Did you know the divorce rate with chronic illness is 75%? Quite a bit higher than the national average. That is because having a chronic illness and being in a relationship with someone with a chronic illness causes a strain and stress. We have to find ways to cope with this as a couple. And it isn’t always easy. Things we want you to know:
- We think about how better things could be if we were healthy and when we are really down, how better of you would be without us: We just feel like we both could have had a better life if we were not ill. And since that is impossible there are days we wonder if you would be better of without us because we feel worthless.
- We feel like a burden: There are times we feel like a burden when we cannot be as productive as we want around the house or when we cannot pull our weight financially.
- Sometimes we will develop comorbid mental health issues: If our chronic illnesses isn’t mental illness we can still develop comorbid mental illness from dealing with the chronic illness. We are at high risk and it is something you have to be prepared for.
- Our lives will be at a different pace: We have to establish a new pace. Slower, more moderate and we will not be able to do all the things we could before. Even holidays will have to be more paced and careful to accommodate symptoms. Sometimes events and plans will be cancelled due to worsening health.
- We feel guilty: We will feel guilty about not being able to do all the things we could before. We will feel guilty that we are failing you as your partner.
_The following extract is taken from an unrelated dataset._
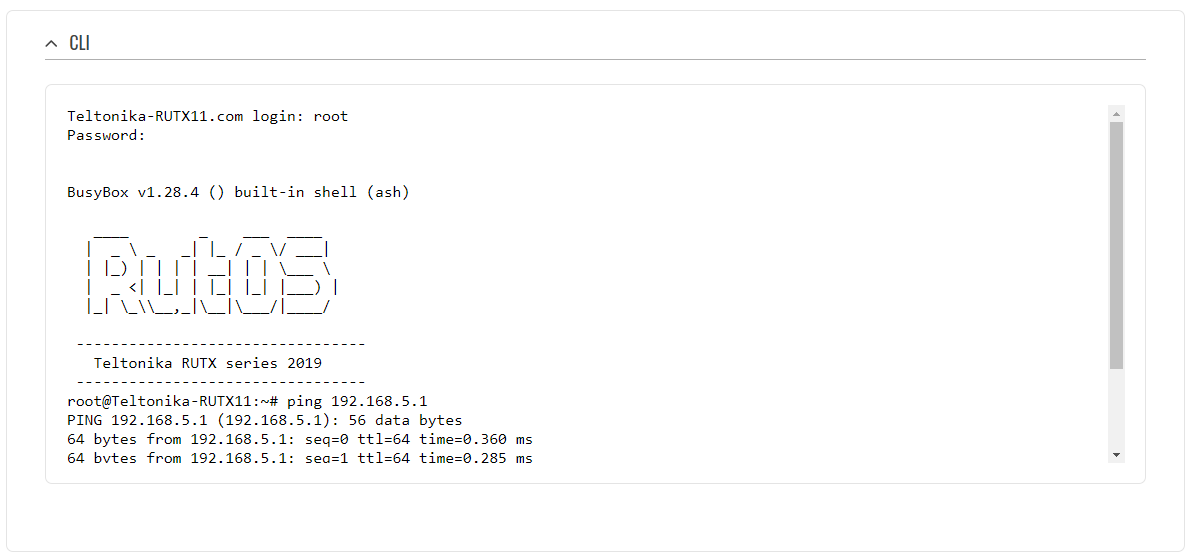Click the terminal scrollbar up arrow

pyautogui.click(x=1116, y=113)
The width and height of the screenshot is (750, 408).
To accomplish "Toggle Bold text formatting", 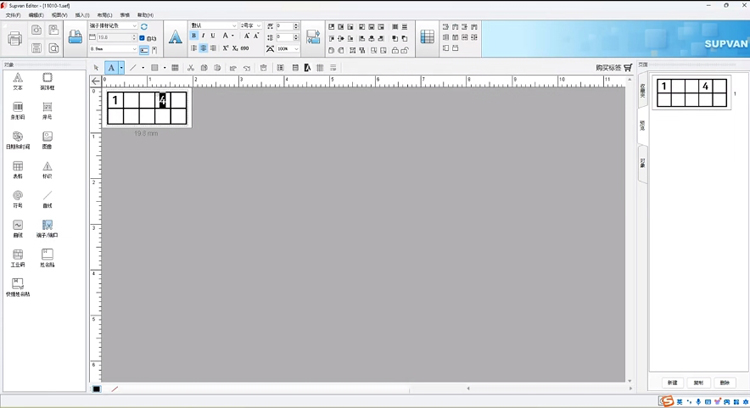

- We mourn: We will mourn our former selves and all the things we are giving up and all the compromises we have to then make.
- We want you to help us: We want you to help us have a life still so we do not become isolated and sad about all this. We want to be able to have some semblance of a life we recognize and we want you to help us achieve that.
- We want your understanding: We know you cannot understand everything we are going through. We know you cannot fix it. We just want your understanding that it is difficult and we are doing the best that we can.